KAMENSKY: Reproduction in the colonial and early national era was in every way women’s work: thinking about pregnancy, birthing, child care, early childhood, and infant care was a landscape of women, their neighbors, and their midwives. Male medical authority only really began to enter the birthing chamber in the late 18th and early 19th century. Early American women had what we would today consider very large numbers of children — five to eight live births in the course of a reproductive lifetime — and women could expect to be pregnant or lactating almost all of their fertile lives. It’s also important to remember that childbirth was dangerous, with an estimated one in 20 births ending in maternal death. My Harvard Medical School colleague Louise King reminds us that maternal mortality remains a significant burden in today’s United States. In the Colonial and early national periods, to bear a child was to confront death, full stop.
GAZETTE: What about family planning?
KAMENSKY: We know that there was a vernacular practice of ending pregnancy in all kinds of communities of women, with herbal remedies especially, from time immemorial. We know that it existed among communities of enslaved women as well as free women and was very rarely a subject at law in the early American period. Legal historian Cornelia Hughes Dayton’s research on this reveals that abortion was commonplace and came before juries or judges exceedingly rarely, and then as evidence of what she calls “prior sin” — premarital or nonmarital intercourse — rather than out of concern for incipient life, or even some idea of what was natural.
We also know that people made self-conscious decisions about managing their own fertility on a household and community level, not mediated by doctors, medicines, and new technologies. Historical demographers talk about the fertility transition, which was a shift throughout Europe and America beginning as early as 1750, by some accounts, and continuing through the middle of the 19th century, where family sizes got significantly smaller. That five to eight live births on average in the era of the Constitution was significantly reduced by 1850, even though there was no new technology.
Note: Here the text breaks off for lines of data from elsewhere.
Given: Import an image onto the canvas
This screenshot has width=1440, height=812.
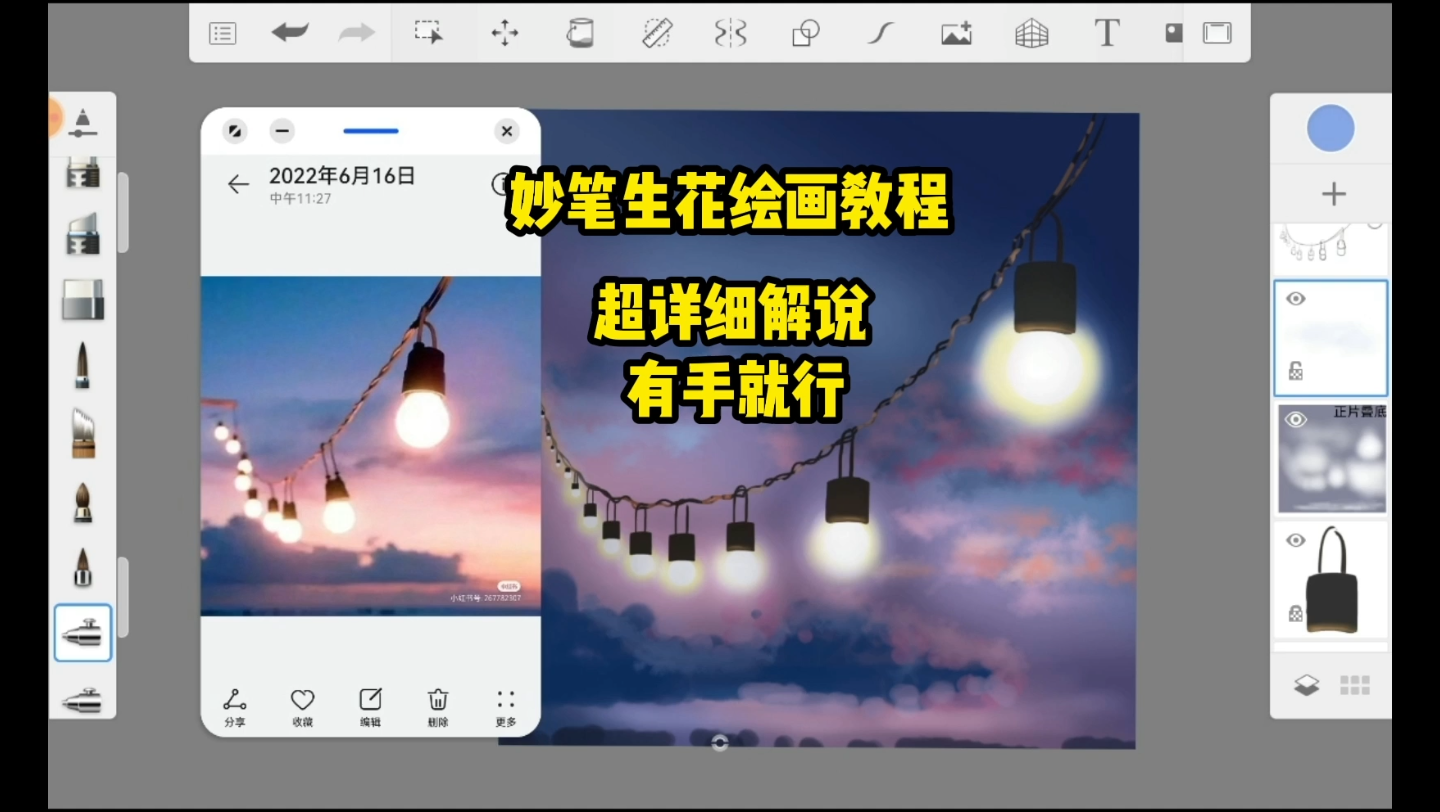Looking at the screenshot, I should point(955,32).
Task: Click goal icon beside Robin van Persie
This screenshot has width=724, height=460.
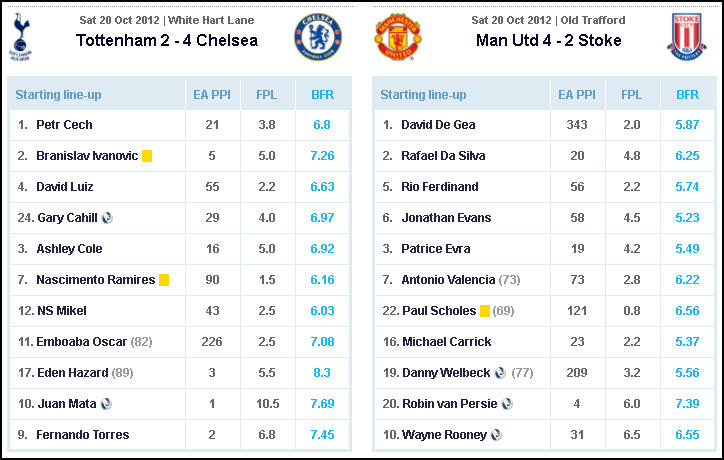Action: point(507,404)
So we know that people were regulating their own fertility, probably in collaboration with their partners in some way, maybe by prolonged nursing, maybe by selective and periodic abstinence, and maybe by taboos around intercourse for women who were nursing or who had recently given birth.
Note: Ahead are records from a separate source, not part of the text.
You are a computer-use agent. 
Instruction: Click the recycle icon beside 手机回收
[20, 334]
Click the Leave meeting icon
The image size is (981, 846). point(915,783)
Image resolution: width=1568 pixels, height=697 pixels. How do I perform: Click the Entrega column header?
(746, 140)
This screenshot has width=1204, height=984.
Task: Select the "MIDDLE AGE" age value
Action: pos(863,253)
GAZETTE: What are the historical lessons that you think we can draw from the period of the Constitution when looking at the Roe v. Wade decision draft and its implications?
KAMENSKY: Because I study the era of the Revolution and think about many features of that world with real fondness and allegiance to the experiments of the United States, people often ask me if I could go back in time, what would I most want to see and do in the world of the American Revolution? And my answer is: I’m a woman. I wouldn’t want to go back in time for five minutes. They lived lives of incredible bravery and unremitting toil. I’m very grateful for their many struggles to pry open the doors of the promise of the Declaration of Independence for later generations of women and other non-rights holders at the time. But I don’t take their lives as a guidepost for mine, in any way.